- **Short problem A**
Reproduce the blog post below word for word, starting at "Horrible Parents" and continuing down to "the same workout.".
* begin Supplied passage *
Wednesday, August 31, 2011

Horrible Parents

Last night I pulled out the camera, dusted it off, and realized we had taken precisely zero pictures of our darling daughter for the last 50 days.  I know, it's borderline criminal.  However, in our defense it was a lot easier to photograph her before she could walk.  Hell, it was way easier before she could move.  It was more of a still life composition.  Now, well, it's more of an action shot of her trying desperately to jam her hands onto the camera lens.  So, we've gone from pictures like this, 8 months ago:



To, well, this:





Yeah, so maybe I understand why the camera hasn't been getting quite the same workout. 

Tuesday, August 16, 2011

What Is Wrong With You?

When doing some research for a previous post (hey, a lot of research goes into this blog, quit laughing!) I entered "onesie" into Google to check the spelling since, strangely, it does not appear in my spell check.  Well, I was slightly alarmed to see the second recommendation (thanks google!) was "Onesies for adults".  Being a curious sort, I clicked through, and discovered a new world of products with horrific names like "jumpinjammerz" and "funzee."  Now, in theory, the idea of footed coverall pajamas seems kind of appealing, in a not very appealing kind of way, but in practice, well...
* end Supplied passage *
- **Short problem B**
In the stored records listing below, write out every line verbatim, starting with the line that contains "notch (878, 187)" and ending with the line that contains "remote is located at coordinates (169, 1035).".
* begin Data records *
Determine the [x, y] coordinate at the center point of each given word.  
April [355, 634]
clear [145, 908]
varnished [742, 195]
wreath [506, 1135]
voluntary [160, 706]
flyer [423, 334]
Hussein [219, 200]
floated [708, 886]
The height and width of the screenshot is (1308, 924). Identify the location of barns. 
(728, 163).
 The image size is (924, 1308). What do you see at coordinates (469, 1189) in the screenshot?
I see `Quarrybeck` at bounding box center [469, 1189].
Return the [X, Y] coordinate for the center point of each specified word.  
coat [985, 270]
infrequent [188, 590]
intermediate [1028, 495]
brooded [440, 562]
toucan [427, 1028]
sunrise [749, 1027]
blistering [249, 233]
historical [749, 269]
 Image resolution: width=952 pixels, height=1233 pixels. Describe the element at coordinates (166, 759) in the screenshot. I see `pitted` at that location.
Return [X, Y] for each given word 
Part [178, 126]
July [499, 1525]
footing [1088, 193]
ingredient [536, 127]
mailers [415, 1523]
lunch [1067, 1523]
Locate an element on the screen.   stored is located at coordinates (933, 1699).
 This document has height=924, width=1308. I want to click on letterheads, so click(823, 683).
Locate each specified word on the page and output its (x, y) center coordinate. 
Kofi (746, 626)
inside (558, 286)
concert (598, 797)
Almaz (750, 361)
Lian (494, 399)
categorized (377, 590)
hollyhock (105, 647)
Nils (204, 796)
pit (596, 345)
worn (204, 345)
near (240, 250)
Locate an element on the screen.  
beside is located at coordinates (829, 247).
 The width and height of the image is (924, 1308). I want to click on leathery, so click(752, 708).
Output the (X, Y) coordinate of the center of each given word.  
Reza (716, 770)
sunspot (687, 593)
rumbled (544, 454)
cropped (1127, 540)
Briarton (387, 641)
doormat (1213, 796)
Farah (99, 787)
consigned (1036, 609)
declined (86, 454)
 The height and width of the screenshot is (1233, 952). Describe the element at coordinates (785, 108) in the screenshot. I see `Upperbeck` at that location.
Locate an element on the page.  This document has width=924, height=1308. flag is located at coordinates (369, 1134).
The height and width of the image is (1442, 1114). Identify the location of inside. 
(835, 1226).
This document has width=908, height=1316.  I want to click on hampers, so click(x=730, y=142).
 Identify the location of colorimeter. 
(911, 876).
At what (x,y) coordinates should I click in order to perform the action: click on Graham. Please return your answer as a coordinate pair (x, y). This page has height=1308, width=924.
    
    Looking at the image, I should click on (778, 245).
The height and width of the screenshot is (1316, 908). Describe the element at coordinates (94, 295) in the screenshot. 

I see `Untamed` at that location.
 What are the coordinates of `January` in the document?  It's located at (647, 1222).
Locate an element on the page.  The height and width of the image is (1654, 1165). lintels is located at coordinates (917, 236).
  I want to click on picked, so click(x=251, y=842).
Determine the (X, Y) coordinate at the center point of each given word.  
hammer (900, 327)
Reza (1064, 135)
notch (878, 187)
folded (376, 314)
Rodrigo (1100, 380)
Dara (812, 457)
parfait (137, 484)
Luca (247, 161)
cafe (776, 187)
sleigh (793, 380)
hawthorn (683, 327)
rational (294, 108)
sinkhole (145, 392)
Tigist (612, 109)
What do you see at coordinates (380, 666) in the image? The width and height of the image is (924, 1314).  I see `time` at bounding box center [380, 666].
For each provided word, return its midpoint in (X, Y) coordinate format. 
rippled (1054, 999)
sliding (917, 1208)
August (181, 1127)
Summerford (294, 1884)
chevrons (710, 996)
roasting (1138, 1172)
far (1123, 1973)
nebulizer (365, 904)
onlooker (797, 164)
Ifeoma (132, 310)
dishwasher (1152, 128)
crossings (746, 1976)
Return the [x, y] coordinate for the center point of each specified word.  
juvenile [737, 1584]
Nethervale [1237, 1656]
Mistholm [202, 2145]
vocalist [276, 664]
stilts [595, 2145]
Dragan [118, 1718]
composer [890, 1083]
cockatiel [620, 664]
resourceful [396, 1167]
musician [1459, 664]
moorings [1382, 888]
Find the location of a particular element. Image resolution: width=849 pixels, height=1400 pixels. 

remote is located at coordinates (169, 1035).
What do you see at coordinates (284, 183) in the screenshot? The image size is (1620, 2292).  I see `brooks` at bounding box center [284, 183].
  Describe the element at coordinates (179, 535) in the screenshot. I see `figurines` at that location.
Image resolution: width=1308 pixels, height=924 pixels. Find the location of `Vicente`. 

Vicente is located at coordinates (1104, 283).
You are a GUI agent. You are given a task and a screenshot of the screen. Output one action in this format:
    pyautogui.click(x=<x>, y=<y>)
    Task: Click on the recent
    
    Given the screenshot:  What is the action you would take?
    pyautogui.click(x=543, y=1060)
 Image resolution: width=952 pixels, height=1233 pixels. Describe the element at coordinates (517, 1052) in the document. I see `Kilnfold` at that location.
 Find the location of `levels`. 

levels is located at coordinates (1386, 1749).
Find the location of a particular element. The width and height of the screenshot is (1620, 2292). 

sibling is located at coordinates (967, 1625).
* end Data records *
- **Task response A**
Horrible Parents

Last night I pulled out the camera, dusted it off, and realized we had taken precisely zero pictures of our darling daughter for the last 50 days.  I know, it's borderline criminal.  However, in our defense it was a lot easier to photograph her before she could walk.  Hell, it was way easier before she could move.  It was more of a still life composition.  Now, well, it's more of an action shot of her trying desperately to jam her hands onto the camera lens.  So, we've gone from pictures like this, 8 months ago:



To, well, this:





Yeah, so maybe I understand why the camera hasn't been getting quite the same workout.

- **Task response B**
notch (878, 187)
folded (376, 314)
Rodrigo (1100, 380)
Dara (812, 457)
parfait (137, 484)
Luca (247, 161)
cafe (776, 187)
sleigh (793, 380)
hawthorn (683, 327)
rational (294, 108)
sinkhole (145, 392)
Tigist (612, 109)
What do you see at coordinates (380, 666) in the image? The width and height of the image is (924, 1314).  I see `time` at bounding box center [380, 666].
For each provided word, return its midpoint in (X, Y) coordinate format. 
rippled (1054, 999)
sliding (917, 1208)
August (181, 1127)
Summerford (294, 1884)
chevrons (710, 996)
roasting (1138, 1172)
far (1123, 1973)
nebulizer (365, 904)
onlooker (797, 164)
Ifeoma (132, 310)
dishwasher (1152, 128)
crossings (746, 1976)
Return the [x, y] coordinate for the center point of each specified word.  
juvenile [737, 1584]
Nethervale [1237, 1656]
Mistholm [202, 2145]
vocalist [276, 664]
stilts [595, 2145]
Dragan [118, 1718]
composer [890, 1083]
cockatiel [620, 664]
resourceful [396, 1167]
musician [1459, 664]
moorings [1382, 888]
Find the location of a particular element. Image resolution: width=849 pixels, height=1400 pixels. 

remote is located at coordinates (169, 1035).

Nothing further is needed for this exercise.